Summing up the basic philosophical difference between Veritas and most Springfield public schools, she once again went back to that word expectations.
“There are so many excuses that people make about why kids in Springfield, or any urban area for that matter, don’t achieve as well as others,” she said. “We know what the challenges are. We know that these families are struggling and the parents may not have educations themselves. But I really think it comes down to expectations.
“The first question I’ll ask teaching candidates, after we’ve screened them and asked them to answer a set of essay questions, is, ‘do you believe our students can achieve at high levels?’” she continued. “After explaining that most of our students come to us several grade levels behind, I ask candidates, ‘do you think we should hold these students to the same expectations at the end of the year as the fifth graders in Longmeadow, for example?’
“It’s usually a very gut reaction — people say ‘absolutely’ or ‘absolutely not,’” she went on. “And I know, if you say ‘absolutely not,’ what you’re telling me is that it doesn’t matter if you show up to work every day — these kids will never be where those children are, and we can’t have that attitude here.”
Romano noted Veritas is still only nine or so months old, and there are myriad challenges ahead — from finding talented faculty members as the school adds grades in each of the next three years, to finding or building a gym (physical education is currently limited to what students can do outdoors or in the hallways), to getting students’ parents more engaged in their education.
But she can already feel a strong sense of accomplishment.

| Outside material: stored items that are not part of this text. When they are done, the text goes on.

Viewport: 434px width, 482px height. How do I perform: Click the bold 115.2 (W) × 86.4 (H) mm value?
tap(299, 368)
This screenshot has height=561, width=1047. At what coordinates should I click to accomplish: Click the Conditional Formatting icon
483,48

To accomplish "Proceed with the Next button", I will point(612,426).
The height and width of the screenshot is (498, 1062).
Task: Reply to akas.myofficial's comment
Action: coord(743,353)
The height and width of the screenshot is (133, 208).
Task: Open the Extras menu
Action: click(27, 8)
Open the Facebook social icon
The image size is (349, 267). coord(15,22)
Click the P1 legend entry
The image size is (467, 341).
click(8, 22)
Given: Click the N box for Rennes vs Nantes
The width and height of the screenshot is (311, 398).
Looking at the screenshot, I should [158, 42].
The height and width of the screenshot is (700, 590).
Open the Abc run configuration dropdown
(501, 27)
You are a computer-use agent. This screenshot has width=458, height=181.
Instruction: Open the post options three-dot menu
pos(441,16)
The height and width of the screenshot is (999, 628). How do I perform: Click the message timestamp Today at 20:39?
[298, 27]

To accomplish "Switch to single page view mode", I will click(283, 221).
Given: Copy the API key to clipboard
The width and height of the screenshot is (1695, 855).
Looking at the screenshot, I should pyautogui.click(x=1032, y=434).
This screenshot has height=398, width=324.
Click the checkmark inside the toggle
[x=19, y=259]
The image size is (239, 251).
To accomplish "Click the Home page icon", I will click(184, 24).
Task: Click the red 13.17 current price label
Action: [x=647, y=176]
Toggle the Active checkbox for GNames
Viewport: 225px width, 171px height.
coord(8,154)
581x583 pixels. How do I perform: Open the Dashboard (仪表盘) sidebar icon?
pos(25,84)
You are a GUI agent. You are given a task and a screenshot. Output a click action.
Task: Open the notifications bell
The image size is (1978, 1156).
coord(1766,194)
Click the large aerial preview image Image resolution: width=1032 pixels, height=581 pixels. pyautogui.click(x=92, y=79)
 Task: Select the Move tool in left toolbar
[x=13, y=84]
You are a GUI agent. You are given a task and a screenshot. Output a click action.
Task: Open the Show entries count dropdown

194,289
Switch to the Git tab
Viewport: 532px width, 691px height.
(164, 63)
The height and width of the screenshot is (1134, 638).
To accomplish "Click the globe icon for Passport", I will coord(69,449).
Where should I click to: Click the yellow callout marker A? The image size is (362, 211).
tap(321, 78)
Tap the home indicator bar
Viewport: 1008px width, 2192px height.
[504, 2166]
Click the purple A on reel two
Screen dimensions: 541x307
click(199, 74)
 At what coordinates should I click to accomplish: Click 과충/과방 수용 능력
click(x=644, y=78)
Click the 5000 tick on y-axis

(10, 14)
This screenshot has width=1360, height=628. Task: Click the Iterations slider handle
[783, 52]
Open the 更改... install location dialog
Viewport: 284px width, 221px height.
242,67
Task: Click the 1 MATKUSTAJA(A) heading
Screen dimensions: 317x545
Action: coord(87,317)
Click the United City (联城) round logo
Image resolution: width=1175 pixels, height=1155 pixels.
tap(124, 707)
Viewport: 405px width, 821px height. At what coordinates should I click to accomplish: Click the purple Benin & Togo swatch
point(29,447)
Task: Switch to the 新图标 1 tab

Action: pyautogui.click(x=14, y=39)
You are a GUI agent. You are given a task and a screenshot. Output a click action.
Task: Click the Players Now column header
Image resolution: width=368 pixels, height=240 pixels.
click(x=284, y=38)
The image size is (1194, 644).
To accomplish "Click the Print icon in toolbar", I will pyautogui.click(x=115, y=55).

“It’s been a lot of work, a real grind,” she said of the process of conceptualizing the school, making it a reality, and then carrying out its mission every day. “But it’s been the most remarkable thing I’ve ever done.”

Degree of Difficulty
While payroll bonuses are highly prized, the most coveted honor at Veritas at present is the so-called Golden Toilet Seat.
It goes to the team — boys or girls — that has the cleanest restroom, as determined by rigorous weekly inspections.
“It’s a big deal. We do a drum roll and everything: ‘and the winner of the Golden Toilet Seat is …,’” said Romano. “I think some of them of them still believe it’s real gold, although a few might be catching on.”
By the time they move on from Veritas, the students will be firmly focused on a much bigger prize — a college education. Time will tell how many of them will get there, but all indications are that their odds will be greatly improved by attending this unique facility.
That’s because, here, college isn’t a goal. It’s an expectation.